Acked-by: Eric Dumazet <edumazet@google.com>

[PATCH net 2/2] macvtap: read vnet_hdr_size once

[Willem de Bruijn]

From: Willem de Bruijn <willemb@google.com>

When IFF_VNET_HDR is enabled, a virtio_net header must precede data.
Data length is verified to be greater than or equal to expected header
length tun->vnet_hdr_sz before copying.

Macvtap functions read the value once, but unless READ_ONCE is used,
the compiler may ignore this and read multiple times. Enforce a single
read and locally cached value to avoid updates between test and use.
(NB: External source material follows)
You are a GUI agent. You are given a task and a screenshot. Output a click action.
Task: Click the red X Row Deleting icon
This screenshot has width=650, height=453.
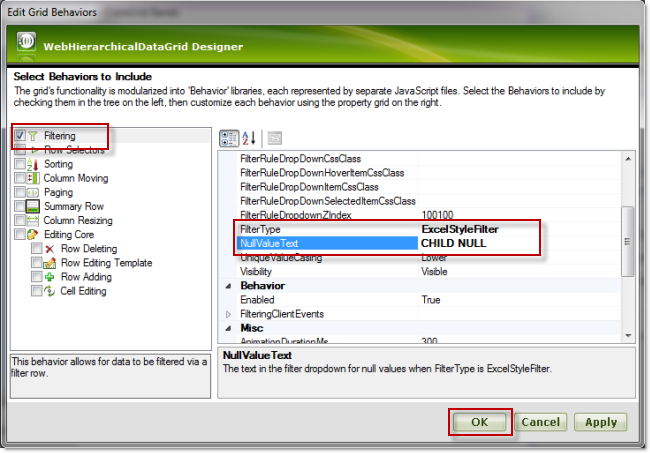(x=50, y=249)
Signed-off-by: Willem de Bruijn <willemb@google.com>
Suggested-by: Eric Dumazet <edumazet@google.com>
---
 drivers/net/macvtap.c | 4 ++--
 1 file changed, 2 insertions(+), 2 deletions(-)

diff --git a/drivers/net/macvtap.c b/drivers/net/macvtap.c
index 402618565838..c27011bbe30c 100644
--- a/drivers/net/macvtap.c
+++ b/drivers/net/macvtap.c
@@ -681,7 +681,7 @@ static ssize_t macvtap_get_user(struct macvtap_queue *q, struct msghdr *m,
 	size_t linear;
 
 	if (q->flags & IFF_VNET_HDR) {
-		vnet_hdr_len = q->vnet_hdr_sz;
+		vnet_hdr_len = READ_ONCE(q->vnet_hdr_sz);
 
 		err = -EINVAL;
 		if (len < vnet_hdr_len)
@@ -820,7 +820,7 @@ static ssize_t macvtap_put_user(struct macvtap_queue *q,
 
 	if (q->flags & IFF_VNET_HDR) {
 		struct virtio_net_hdr vnet_hdr;
-		vnet_hdr_len = q->vnet_hdr_sz;
+		vnet_hdr_len = READ_ONCE(q->vnet_hdr_sz);
 		if (iov_iter_count(iter) < vnet_hdr_len)
 			return -EINVAL;
 
-- 
2.11.0.483.g087da7b7c-goog

Re: [PATCH net 2/2] macvtap: read vnet_hdr_size once

[Eric Dumazet]

On Fri, 2017-02-03 at 18:20 -0500, Willem de Bruijn wrote:
> From: Willem de Bruijn <willemb@google.com>
> 
> When IFF_VNET_HDR is enabled, a virtio_net header must precede data.
> Data length is verified to be greater than or equal to expected header
> length tun->vnet_hdr_sz before copying.
> 
> Macvtap functions read the value once, but unless READ_ONCE is used,
> the compiler may ignore this and read multiple times. Enforce a single
> read and locally cached value to avoid updates between test and use.
> 
> Signed-off-by: Willem de Bruijn <willemb@google.com>
> Suggested-by: Eric Dumazet <edumazet@google.com>
> ---

Acked-by: Eric Dumazet <edumazet@google.com>

Re: [PATCH net 0/2] read vnet_hdr_sz once

[David Miller]

From: Willem de Bruijn <willemdebruijn.kernel@gmail.com>
Date: Fri,  3 Feb 2017 18:20:47 -0500

> Tuntap devices allow concurrent use and update of field vnet_hdr_sz.
> Read the field once to avoid TOCTOU.

Series applied and queued up for -stable, thanks.